Kahire’ye gelen Moğol elçilerini bu kez kötü bir son bekliyordu. Sultan Kutuz, gelen elçileri öldürterek başlarını Kahire kapısına astırdı. Böylece Moğollar’a anlayacağı dilden cevap veriyor ve onlardan korkmadığını ilan ediyordu.

Mısır’da Sultan Kutuz, savaş hazırlıklarını tamamlayarak Emir Baybars’ı öncü kuvvetlerin komutanı tayin etti ve onu Gazze’de bulunan Moğol öncülerinin üzerine gönderdi. Sultan, kendisi ise veziri Farisüddîn Aktay ile birlikte Kahire’den çıkıp Salihiye’deki karargâhına geldi (26 Temmuz 1260).

Keza Memlük ordusunun tamamı buradaydı. Sultan, burada emirlerini topladı. Bazı emirleri tereddüt içerisindeydi. Bunun üzerine Sultan Kutuz onlara şöyle seslendi:

“Ey Müslüman emîrler! Yıllardır beytü’l-malın (devletin) ekmeğini yiyorsunuz ve şimdi de savaşmak istemiyorsunuz. Ben işte gidiyorum. Savaşmak isteyenler benimle gelsin. Kim savaşmak istemezse o da evine dönsün. Allah hepimizi görmektedir. Müslümanların vebali geride kalanların boynunadır.” (K.Y. Kopraman, Mısır Memlukleri-Türkler V)

Bunun üzerine emirlerin tereddütleri giderildi. Emir Baybars, öncüleri ile birlikte Gazze’ye vardı. Burada bulunan Baydara komutasındaki Moğol öncü kuvvetleri, Şeria Nehri’ne doğru çekildiler. Baydara, hemen Ketbuğa’ya haber gönderdi.

Kısa süre içerisinde Ketbuğa’nın cevabı geldi: “Gazze’de kal. Beni bekle. Kısa süre içerisinde geleceğim.” Fakat Ketbuğa, Baydara’ya yetişemedi. Emir Baybars, Baydara’nın ordusunu yenilgiye uğratarak Gazze’yi ele geçirdi.

TÜRKLER’İN ZAFERİ

Ketbuğa; Gürcü, Ermeni, Anadolu Selçukluları, bazı Haçlı kontlukları ve bazı Eyyubî meliklerinin katılımı ile oluşturduğu ordusunu Beysan yakınlarındaki Aynıcalût mevkiine getirip Mısır ordusunu beklemeye başladı. Bu mevkii, Dâvud Peygamber’in (A.S.) ünlü komutan Câlût’u yenilgiye uğrattığı yerdi.

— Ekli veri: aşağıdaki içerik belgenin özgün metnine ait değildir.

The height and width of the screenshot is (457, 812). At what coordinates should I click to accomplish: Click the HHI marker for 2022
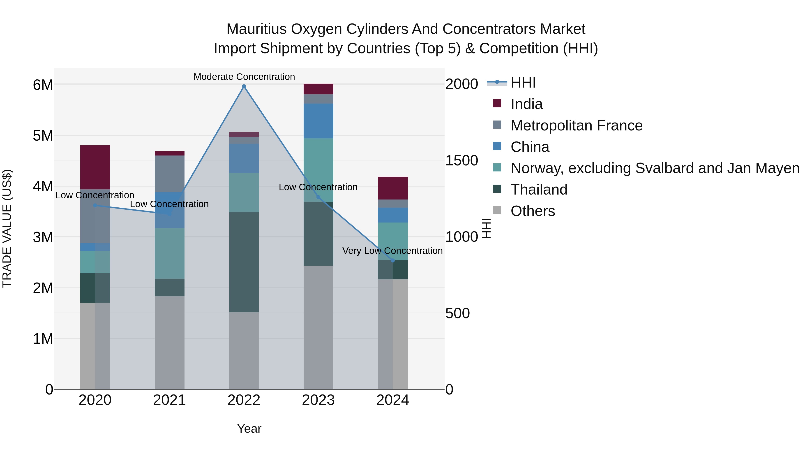pyautogui.click(x=244, y=86)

Emir Baybars, öncü kuvvetleri ile gece gündüz at sürerek Moğol ordusunun Aynıcalût mevkiinde bulunduğunu tespit etti ve hemen Sultan Muzaffer Kutuz’a haber gönderdi.

Bu arada Sultan Kutuz, diplomatik bir başarıya imza atarak Akka Haçlıları ile anlaştı. Bu Haçlı güruhu, Moğollar’ı sevmiyor ve onları düşman olarak görüyordu. Anlaşmaya göre Mısır ordusu Moğollar ile savaş yaparken Akka Haçlıları, hiçbir şekilde Mısır ordusuna arkadan saldırmayacaktı. Hatta Haçlılar, Kutuz’a asker yardımı bile yapabileceklerini söylediler. Ancak Sultan bu teklifi reddetti.

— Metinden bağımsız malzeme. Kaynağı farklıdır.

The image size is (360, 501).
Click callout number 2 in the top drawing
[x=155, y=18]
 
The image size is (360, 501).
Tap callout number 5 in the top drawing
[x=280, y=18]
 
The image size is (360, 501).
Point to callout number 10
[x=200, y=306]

3 Eylül 1260 tarihinde Sultan Muzaffer Kutuz’un ordusu, Aynıcalût mevkiine geldi. Sultan Kutuz, Baybars ve diğer emirleriyle yaptığı istişâre sonunda bir strateji belirledi. Türklerin meşhur Turan taktiği uygulanacaktı. Buna göre Baybars’ın öncüleri, Moğollar’a saldıracak ve onları bir müddet oyalayacaktı.

Daha sonra Baybars, sahte ricat hareketiyle Moğollar’ın önünde kaçacak, Aynıcalût tepelerinin sağında ve solunda bulunan ormanlık alanda Sultan’ın ve Vezir Aktay’ın ordusu gizlenecekti. Baybars, bu mevkiye gelince geri dönecek, Kutuz’un ve Aktay’ın ordularıyla Moğollar’ı çember içine alacaktı. Mısır ordusu, Ketbuğa’nın ordusundan sayıca üstündü.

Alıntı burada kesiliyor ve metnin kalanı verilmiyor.